# Task description
The output should consist solely of the line containing "Click Arnold's progress bar in first card" and the lines that follow it through the end of the data below.

# Stored records
□ □ □ □ □ □ □

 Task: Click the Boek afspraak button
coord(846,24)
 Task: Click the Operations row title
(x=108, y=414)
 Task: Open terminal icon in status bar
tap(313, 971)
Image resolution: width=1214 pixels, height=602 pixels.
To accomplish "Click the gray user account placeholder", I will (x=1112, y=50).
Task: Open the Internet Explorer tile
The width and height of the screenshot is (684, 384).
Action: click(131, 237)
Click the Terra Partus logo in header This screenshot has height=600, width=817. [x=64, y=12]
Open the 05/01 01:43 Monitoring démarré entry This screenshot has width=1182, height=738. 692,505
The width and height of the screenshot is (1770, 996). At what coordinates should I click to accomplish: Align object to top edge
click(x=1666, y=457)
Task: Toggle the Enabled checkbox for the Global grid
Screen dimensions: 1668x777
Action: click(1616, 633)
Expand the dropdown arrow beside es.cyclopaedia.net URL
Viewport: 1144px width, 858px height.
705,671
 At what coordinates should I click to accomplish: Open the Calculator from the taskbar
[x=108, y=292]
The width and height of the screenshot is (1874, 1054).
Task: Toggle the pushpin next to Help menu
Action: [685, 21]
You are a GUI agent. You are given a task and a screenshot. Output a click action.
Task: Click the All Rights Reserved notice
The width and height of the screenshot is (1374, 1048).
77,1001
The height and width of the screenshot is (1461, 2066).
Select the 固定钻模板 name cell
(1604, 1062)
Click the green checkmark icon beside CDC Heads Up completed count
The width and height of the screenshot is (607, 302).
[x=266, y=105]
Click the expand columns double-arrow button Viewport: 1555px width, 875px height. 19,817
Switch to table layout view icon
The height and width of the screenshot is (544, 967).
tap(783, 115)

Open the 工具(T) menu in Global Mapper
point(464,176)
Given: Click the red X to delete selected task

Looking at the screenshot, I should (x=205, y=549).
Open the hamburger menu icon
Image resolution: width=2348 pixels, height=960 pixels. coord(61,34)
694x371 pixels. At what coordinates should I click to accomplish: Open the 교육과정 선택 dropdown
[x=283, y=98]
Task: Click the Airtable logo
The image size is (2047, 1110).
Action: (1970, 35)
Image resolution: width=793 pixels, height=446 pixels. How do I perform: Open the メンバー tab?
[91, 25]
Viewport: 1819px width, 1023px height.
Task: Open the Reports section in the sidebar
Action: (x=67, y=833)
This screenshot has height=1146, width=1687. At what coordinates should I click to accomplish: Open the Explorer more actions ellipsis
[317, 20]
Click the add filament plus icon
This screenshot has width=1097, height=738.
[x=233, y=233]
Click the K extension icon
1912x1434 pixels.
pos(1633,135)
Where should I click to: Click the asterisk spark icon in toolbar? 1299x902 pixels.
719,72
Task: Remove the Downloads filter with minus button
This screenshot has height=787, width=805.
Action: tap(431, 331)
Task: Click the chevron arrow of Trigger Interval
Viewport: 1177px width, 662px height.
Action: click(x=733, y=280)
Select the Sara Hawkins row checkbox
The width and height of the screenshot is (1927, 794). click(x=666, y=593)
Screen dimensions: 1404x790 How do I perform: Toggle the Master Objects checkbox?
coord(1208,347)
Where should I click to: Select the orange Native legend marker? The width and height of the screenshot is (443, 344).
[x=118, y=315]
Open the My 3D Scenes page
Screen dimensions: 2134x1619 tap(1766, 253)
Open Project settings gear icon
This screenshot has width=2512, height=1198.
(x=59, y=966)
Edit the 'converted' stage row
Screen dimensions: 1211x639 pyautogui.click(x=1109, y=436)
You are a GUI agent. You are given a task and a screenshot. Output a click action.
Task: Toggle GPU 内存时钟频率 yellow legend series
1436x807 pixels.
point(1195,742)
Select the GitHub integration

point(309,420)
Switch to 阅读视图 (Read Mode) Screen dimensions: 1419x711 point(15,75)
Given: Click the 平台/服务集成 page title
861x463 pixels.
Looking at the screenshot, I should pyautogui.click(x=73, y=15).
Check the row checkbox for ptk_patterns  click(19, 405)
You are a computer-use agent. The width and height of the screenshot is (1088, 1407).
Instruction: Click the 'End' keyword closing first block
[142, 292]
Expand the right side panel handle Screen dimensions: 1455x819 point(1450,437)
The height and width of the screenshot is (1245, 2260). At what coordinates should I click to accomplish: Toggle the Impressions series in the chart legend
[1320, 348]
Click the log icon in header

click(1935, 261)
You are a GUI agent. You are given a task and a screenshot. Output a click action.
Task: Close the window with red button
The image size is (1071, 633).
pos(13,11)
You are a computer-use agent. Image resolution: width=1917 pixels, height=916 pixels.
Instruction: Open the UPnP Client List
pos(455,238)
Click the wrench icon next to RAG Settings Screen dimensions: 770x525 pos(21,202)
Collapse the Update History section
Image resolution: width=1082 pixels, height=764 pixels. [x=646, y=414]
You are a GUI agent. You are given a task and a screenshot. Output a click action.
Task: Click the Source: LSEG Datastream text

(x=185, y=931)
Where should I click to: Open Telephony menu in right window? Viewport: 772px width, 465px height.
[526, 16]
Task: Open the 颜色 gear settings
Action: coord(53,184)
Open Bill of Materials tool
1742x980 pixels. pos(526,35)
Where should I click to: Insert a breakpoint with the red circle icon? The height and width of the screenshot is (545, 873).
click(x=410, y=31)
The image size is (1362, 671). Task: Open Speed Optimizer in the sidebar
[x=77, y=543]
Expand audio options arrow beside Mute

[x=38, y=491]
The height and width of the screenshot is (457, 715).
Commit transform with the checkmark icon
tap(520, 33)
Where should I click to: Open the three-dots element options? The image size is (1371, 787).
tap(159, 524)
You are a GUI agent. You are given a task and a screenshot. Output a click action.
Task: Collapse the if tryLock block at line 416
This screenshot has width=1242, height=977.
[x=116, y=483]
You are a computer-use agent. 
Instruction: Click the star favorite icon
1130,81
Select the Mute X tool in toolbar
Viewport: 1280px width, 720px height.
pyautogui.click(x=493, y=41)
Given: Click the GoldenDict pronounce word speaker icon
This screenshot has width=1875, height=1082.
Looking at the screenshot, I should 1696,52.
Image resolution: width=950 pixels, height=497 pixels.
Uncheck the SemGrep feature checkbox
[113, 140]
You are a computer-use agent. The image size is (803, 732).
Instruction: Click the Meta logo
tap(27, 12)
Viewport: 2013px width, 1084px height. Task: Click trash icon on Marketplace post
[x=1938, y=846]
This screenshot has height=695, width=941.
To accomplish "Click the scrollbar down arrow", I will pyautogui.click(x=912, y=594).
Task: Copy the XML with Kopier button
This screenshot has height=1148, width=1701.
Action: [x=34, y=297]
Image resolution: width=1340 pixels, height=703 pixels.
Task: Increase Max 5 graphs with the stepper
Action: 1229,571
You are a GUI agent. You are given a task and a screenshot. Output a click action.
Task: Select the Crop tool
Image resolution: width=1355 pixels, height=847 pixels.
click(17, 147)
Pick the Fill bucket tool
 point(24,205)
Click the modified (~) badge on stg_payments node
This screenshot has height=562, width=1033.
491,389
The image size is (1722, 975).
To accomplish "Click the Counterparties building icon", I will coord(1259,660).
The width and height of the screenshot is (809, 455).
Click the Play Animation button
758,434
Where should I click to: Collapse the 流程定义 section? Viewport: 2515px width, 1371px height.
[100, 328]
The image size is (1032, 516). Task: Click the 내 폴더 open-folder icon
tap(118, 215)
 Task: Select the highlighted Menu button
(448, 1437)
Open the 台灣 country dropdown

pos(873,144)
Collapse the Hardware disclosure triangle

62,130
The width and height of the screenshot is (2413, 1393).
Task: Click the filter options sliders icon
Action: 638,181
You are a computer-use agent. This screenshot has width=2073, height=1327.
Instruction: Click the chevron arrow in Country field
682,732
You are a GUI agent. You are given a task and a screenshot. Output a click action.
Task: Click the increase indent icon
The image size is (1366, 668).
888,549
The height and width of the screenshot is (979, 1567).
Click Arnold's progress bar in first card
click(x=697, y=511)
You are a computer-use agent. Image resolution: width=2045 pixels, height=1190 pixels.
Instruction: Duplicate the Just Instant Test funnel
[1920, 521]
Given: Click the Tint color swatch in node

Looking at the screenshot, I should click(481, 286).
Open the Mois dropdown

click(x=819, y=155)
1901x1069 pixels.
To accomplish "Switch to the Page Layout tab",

□ □ □ □ □ □ □

# Exercise result
Click Arnold's progress bar in first card
click(x=697, y=511)
You are a computer-use agent. Image resolution: width=2045 pixels, height=1190 pixels.
Instruction: Duplicate the Just Instant Test funnel
[1920, 521]
Given: Click the Tint color swatch in node

Looking at the screenshot, I should click(481, 286).
Open the Mois dropdown

click(x=819, y=155)
1901x1069 pixels.
To accomplish "Switch to the Page Layout tab",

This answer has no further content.